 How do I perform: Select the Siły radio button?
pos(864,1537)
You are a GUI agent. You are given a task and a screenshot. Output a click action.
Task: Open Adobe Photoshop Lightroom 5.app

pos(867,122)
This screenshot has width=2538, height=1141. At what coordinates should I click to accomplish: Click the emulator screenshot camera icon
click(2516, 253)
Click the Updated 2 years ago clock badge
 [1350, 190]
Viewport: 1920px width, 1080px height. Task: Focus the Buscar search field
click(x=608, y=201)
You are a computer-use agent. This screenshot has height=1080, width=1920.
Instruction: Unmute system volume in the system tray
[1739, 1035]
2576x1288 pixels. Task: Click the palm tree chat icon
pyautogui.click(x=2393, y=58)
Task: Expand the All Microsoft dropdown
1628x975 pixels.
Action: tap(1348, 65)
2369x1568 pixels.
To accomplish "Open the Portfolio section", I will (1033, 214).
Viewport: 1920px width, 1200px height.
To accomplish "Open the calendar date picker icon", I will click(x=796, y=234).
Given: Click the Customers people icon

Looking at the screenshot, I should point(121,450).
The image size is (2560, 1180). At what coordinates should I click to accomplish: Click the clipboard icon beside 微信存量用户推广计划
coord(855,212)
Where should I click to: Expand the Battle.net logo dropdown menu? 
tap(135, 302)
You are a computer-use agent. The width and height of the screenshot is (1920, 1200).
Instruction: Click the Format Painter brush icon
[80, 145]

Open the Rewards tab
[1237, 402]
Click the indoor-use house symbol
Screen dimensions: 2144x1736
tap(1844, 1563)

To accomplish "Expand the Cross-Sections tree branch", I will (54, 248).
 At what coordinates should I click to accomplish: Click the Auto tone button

■ **Your assignment**:
Scan the records above for the string "will", then report every line that contains it.

■ **Your response**:
To accomplish "Open the Portfolio section", I will (1033, 214).
To accomplish "Open the calendar date picker icon", I will click(x=796, y=234).
To accomplish "Expand the Cross-Sections tree branch", I will (54, 248).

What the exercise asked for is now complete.